Liebes Tagebuch! In der Armenküche war heute irgendwie vieles anders als sonst. Während wir das Essen ausgaben, hörte ich ein Rumpeln in der Küche. Als ich nachschaute, sah ich einen kleinen, viel zu dünnen Jungen, der etwas für seine Familie zum Essen stehlen wollte. Ich erwischte ihn eben noch am Kragen und fragte ihn, warum er nicht mit seiner Familie nach vorne zur Ausgabe komme und sie sich etwas von der dampfenden Suppe aus dem großen Kessel geben lasse. Da meinte er, dass sich seine Familie schäme, da sie nichts hätten, um satt zu werden. Sein Vater sei schon so lange arbeitslos und finde keine neue Arbeit. Also gab ich ihm etwas Brot und zwei Kohlrüben mit. Vielen ist nur noch ihr Stolz geblieben – und sie haben Angst, diesen zu verlieren, wenn sie um ein kostenloses Essen bitten müssen. Deine Henriette

Frankfurt am Main, 1919

Liebes Tagebuch! Jetzt bin ich auch noch zur Stadtverordneten gewählt worden. Morgen muss ich schon wieder eine Rede auf einer Veranstaltung halten, aber im Haushalt muss auch alles funktionieren! Deine Henriette

Frankfurt am Main, 1933

Liebes Tagebuch! Heute ist etwas unglaublich Schlimmes passiert. Ich wurde aus all meinen Ämtern entlassen. Ich habe so viel erreicht.
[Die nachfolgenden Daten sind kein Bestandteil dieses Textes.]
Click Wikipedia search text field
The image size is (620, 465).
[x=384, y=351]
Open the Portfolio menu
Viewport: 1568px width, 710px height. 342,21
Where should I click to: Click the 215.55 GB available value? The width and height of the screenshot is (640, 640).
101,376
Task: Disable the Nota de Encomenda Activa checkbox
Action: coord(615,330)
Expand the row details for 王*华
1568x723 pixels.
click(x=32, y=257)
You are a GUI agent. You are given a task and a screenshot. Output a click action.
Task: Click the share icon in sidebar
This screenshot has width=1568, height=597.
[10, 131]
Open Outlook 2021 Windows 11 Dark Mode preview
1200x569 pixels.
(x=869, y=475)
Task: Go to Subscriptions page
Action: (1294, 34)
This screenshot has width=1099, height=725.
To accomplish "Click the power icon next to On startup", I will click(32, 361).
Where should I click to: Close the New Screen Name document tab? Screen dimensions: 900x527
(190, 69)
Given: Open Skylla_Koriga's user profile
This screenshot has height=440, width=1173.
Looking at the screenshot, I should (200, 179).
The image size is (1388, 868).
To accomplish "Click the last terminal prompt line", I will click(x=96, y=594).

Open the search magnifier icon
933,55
Ich bin vor zwei Jahren für mein Engagement ausgezeichnet worden und das soll jetzt alles Geschichte sein? Wie oft habe ich mich für Frauen und Juden eingesetzt, damit endlich für alle Gerechtigkeit herrscht? Und jetzt habe ich Berufsverbot! Nur weil ich Jüdin bin. Ich hoffe, es nimmt ganz bald wieder ein Ende. Wie mag es in Ems gehen? Henriette

Frau Rosenbaum, Bad Ems, April 1933

Liebes Tagebuch! Ich habe schon wieder eine neue Schmiererei an der Hauswand entdeckt. Schrecklich, so etwas. Ich kann es einfach nicht begreifen. Mein Mann hat für Deutschland im Krieg sein Leben gelassen, und so danken sie es uns. Heute hatte ich mir überlegt, dass ich zum Gedenken an ihn sein Bild ins Schaufenster stelle: das große, auf welchem er die Uniform anhat. Ich versah es mit einer Trauerschleife und stellte ein Schild davor: „Gefallen für Deutschland 1915“. Nach 20 Minuten kamen zwei SA-Männer in das Geschäft gestürmt und schrien mich an. Vor der Ladentür haben sie dann Posten bezogen. Ich kann das alles immer noch nicht ganz glauben.